Evaluation of the Nature and Etiologies of Risk Factors for Diaphyseal Atypical Femoral Fractures
Author(s) -
Tsuchie Hiroyuki,
Miyakoshi Naohisa,
Kasukawa Yuji,
Nozaka Koji,
Saito Kimio,
Kinoshita Hayato,
Kobayashi Moto,
Suzuki Norio,
Aizawa Toshiaki,
Abe Hidekazu,
Maekawa Shigeto,
Tomite Takenori,
Ono Yuichi,
Ouchi Kentaro,
Shibata Nobusuke,
Nagahata Itsuki,
Takeshima Masaaki,
Akagawa Manabu,
Yuasa Yusuke,
Sato Chie,
Shimada Yoichi
Publication year - 2021
Publication title -
medical principles and practice
Language(s) - English
Resource type - Journals
SCImago Journal Rank - 0.426
H-Index - 45
eISSN - 1423-0151
pISSN - 1011-7571
DOI - 10.1159/000517484
Subject(s) - original paper
Objectives: Differences in mechanisms of subtrochanteric and diaphyseal atypical femoral fractures (AFFs) are speculated in studies that analyzed differences in the patients’ background. However, the etiologies of each type of AFF have not been studied in detail. This study aimed to investigate the nature and etiologies of the risk factors for diaphyseal AFFs. Materials and Methods: Eighty consecutive Japanese patients with 91 diaphyseal AFFs (AFF group) and 110 age-matched women with osteoporosis (non-AFF control group) were included.

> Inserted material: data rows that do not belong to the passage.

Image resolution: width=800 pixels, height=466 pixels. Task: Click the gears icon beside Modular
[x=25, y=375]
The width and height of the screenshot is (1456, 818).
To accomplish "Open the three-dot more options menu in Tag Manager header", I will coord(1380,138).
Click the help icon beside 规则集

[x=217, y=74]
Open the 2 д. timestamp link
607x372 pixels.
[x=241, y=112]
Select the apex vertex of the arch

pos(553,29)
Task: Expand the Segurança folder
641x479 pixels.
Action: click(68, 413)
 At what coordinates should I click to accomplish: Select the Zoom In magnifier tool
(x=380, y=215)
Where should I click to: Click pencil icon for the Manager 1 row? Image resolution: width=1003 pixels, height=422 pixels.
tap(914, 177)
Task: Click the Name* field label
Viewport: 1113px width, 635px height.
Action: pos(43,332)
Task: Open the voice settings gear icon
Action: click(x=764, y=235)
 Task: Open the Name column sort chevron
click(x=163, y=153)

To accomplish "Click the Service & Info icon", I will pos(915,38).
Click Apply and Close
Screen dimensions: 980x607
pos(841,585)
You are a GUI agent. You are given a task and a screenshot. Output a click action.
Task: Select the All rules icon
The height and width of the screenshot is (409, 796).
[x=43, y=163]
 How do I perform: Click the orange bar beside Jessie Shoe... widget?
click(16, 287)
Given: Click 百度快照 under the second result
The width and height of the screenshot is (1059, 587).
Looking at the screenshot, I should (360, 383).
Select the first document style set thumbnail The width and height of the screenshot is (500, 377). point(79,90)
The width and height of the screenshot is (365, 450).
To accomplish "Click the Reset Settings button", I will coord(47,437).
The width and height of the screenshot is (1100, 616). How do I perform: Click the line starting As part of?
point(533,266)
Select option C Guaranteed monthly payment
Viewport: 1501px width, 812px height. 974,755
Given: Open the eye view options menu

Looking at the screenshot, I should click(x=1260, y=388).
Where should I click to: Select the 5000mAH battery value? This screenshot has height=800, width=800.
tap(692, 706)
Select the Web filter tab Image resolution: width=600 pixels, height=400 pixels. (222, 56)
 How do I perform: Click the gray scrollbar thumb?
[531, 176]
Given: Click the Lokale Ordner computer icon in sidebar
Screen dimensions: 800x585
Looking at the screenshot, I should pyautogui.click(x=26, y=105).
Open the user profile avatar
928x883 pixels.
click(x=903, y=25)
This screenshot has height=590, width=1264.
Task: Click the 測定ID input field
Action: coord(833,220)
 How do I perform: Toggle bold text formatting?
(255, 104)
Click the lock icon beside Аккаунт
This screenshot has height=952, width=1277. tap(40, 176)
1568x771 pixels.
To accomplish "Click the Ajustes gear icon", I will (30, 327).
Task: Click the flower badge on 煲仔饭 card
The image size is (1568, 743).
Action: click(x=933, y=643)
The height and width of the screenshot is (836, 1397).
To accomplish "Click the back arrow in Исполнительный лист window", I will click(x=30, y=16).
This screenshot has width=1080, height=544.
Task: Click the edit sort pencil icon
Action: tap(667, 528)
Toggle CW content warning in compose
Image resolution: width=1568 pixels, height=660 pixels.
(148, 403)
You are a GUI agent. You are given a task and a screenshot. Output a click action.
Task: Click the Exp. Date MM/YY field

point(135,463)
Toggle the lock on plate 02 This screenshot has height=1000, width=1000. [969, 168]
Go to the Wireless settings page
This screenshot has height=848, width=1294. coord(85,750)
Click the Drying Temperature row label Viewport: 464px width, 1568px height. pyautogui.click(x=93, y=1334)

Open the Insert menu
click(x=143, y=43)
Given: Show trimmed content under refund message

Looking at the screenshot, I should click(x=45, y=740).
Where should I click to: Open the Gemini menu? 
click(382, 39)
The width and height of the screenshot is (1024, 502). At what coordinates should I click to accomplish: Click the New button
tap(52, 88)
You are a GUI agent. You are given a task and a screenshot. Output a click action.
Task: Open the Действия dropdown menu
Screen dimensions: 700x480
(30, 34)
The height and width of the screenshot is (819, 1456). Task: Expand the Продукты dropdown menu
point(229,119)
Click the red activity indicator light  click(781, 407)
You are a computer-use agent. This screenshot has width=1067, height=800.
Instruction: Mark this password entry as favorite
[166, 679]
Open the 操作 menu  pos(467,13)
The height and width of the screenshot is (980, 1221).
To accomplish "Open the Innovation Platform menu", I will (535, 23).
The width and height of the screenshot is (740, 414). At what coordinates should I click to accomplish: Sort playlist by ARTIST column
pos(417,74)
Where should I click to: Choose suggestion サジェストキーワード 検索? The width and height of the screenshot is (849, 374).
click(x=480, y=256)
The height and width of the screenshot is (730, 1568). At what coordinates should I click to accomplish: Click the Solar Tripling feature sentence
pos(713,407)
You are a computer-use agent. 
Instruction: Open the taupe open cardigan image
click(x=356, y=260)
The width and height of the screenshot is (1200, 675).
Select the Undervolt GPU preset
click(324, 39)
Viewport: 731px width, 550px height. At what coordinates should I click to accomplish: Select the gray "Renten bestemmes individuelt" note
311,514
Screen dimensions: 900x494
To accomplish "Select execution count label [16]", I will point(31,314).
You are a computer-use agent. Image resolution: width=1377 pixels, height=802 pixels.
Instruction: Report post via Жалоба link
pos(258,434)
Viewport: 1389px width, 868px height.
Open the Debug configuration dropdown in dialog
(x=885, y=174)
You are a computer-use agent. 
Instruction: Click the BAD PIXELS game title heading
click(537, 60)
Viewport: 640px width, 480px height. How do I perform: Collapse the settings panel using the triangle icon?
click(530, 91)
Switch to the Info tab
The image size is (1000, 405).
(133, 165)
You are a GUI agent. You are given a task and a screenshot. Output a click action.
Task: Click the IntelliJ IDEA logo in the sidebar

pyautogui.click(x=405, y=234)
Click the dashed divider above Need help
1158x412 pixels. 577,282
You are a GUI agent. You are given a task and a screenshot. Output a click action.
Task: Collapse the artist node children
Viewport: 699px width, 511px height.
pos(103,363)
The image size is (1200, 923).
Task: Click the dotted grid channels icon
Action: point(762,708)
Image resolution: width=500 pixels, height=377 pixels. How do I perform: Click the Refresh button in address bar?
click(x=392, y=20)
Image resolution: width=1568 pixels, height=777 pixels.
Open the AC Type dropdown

Their clinical data were compared; factors affecting AFFs were investigated, and the etiologies of the risk factors for diaphyseal AFFs were examined. Results: Multivariate analysis revealed that femoral serrated changes, bisphosphonate or denosumab usage, and lateral and anterior femoral curvatures were risk factors for diaphyseal AFFs ( p < 0.0011, p = 0.0137, and p < 0.0001, respectively). Multivariate analyses revealed that serrated changes and low serum 25(OH)D levels affected the lateral curvature ( p = 0.0088 and 0.0205, respectively), while serrated changes affected the anterior curvature ( p = 0.0006), each significantly affected the femoral curvature. High serum calcium (Ca) levels, lateral femoral curvature, and anterior femoral curvature were predictors of serrated changes ( p = 0.0146, 0.0002, and 0.0098, respectively). Conclusion: Risk factors for diaphyseal AFFs were bone resorption inhibitor usage, a strong femoral curvature, and serrated changes. Low serum 25(OH)D levels and serrated changes are risk factors for lateral curvature, while a high serum Ca level is a risk factor for serrated changes.